(Items from a dataset)
::::::::::

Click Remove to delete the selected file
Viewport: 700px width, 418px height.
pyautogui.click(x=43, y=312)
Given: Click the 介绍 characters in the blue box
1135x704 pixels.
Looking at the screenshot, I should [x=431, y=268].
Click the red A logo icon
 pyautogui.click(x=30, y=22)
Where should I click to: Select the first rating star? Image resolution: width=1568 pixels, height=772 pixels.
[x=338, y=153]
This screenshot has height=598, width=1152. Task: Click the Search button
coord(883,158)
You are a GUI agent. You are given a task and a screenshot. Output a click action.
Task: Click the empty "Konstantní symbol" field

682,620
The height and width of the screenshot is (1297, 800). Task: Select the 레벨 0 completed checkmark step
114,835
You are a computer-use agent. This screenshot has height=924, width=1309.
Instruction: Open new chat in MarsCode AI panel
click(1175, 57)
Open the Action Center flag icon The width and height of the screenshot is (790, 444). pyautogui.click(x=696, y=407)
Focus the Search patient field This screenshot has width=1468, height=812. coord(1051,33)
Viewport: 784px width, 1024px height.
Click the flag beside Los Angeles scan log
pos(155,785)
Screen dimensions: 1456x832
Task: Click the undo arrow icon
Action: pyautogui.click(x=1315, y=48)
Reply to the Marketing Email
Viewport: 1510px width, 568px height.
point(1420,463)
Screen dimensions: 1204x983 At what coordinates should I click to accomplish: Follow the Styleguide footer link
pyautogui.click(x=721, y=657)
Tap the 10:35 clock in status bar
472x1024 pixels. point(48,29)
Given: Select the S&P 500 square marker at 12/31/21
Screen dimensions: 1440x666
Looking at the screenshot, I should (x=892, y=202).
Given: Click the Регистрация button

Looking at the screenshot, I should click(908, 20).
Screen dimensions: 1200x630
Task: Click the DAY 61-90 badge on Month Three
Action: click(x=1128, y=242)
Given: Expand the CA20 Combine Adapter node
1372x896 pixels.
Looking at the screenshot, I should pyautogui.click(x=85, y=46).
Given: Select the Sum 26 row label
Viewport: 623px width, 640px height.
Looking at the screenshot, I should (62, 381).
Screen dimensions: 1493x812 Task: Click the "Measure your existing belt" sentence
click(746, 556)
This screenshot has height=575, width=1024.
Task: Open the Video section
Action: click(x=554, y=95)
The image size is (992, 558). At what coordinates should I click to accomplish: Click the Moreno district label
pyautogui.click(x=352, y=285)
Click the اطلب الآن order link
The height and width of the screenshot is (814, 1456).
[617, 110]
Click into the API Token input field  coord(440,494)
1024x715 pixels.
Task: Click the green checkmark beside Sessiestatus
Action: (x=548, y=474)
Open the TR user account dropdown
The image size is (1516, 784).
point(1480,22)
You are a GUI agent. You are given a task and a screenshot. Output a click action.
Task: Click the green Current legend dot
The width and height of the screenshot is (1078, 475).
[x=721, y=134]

::::::::::

• Your task: Copy out every one of the rows above word for word, keeping each line the same.

• Written response:
Click Remove to delete the selected file
Viewport: 700px width, 418px height.
pyautogui.click(x=43, y=312)
Given: Click the 介绍 characters in the blue box
1135x704 pixels.
Looking at the screenshot, I should [x=431, y=268].
Click the red A logo icon
 pyautogui.click(x=30, y=22)
Where should I click to: Select the first rating star? Image resolution: width=1568 pixels, height=772 pixels.
[x=338, y=153]
This screenshot has height=598, width=1152. Task: Click the Search button
coord(883,158)
You are a GUI agent. You are given a task and a screenshot. Output a click action.
Task: Click the empty "Konstantní symbol" field

682,620
The height and width of the screenshot is (1297, 800). Task: Select the 레벨 0 completed checkmark step
114,835
You are a computer-use agent. This screenshot has height=924, width=1309.
Instruction: Open new chat in MarsCode AI panel
click(1175, 57)
Open the Action Center flag icon The width and height of the screenshot is (790, 444). pyautogui.click(x=696, y=407)
Focus the Search patient field This screenshot has width=1468, height=812. coord(1051,33)
Viewport: 784px width, 1024px height.
Click the flag beside Los Angeles scan log
pos(155,785)
Screen dimensions: 1456x832
Task: Click the undo arrow icon
Action: pyautogui.click(x=1315, y=48)
Reply to the Marketing Email
Viewport: 1510px width, 568px height.
point(1420,463)
Screen dimensions: 1204x983 At what coordinates should I click to accomplish: Follow the Styleguide footer link
pyautogui.click(x=721, y=657)
Tap the 10:35 clock in status bar
472x1024 pixels. point(48,29)
Given: Select the S&P 500 square marker at 12/31/21
Screen dimensions: 1440x666
Looking at the screenshot, I should (x=892, y=202).
Given: Click the Регистрация button

Looking at the screenshot, I should click(908, 20).
Screen dimensions: 1200x630
Task: Click the DAY 61-90 badge on Month Three
Action: click(x=1128, y=242)
Given: Expand the CA20 Combine Adapter node
1372x896 pixels.
Looking at the screenshot, I should pyautogui.click(x=85, y=46).
Given: Select the Sum 26 row label
Viewport: 623px width, 640px height.
Looking at the screenshot, I should (62, 381).
Screen dimensions: 1493x812 Task: Click the "Measure your existing belt" sentence
click(746, 556)
This screenshot has height=575, width=1024.
Task: Open the Video section
Action: click(x=554, y=95)
The image size is (992, 558). At what coordinates should I click to accomplish: Click the Moreno district label
pyautogui.click(x=352, y=285)
Click the اطلب الآن order link
The height and width of the screenshot is (814, 1456).
[617, 110]
Click into the API Token input field  coord(440,494)
1024x715 pixels.
Task: Click the green checkmark beside Sessiestatus
Action: (x=548, y=474)
Open the TR user account dropdown
The image size is (1516, 784).
point(1480,22)
You are a GUI agent. You are given a task and a screenshot. Output a click action.
Task: Click the green Current legend dot
The width and height of the screenshot is (1078, 475).
[x=721, y=134]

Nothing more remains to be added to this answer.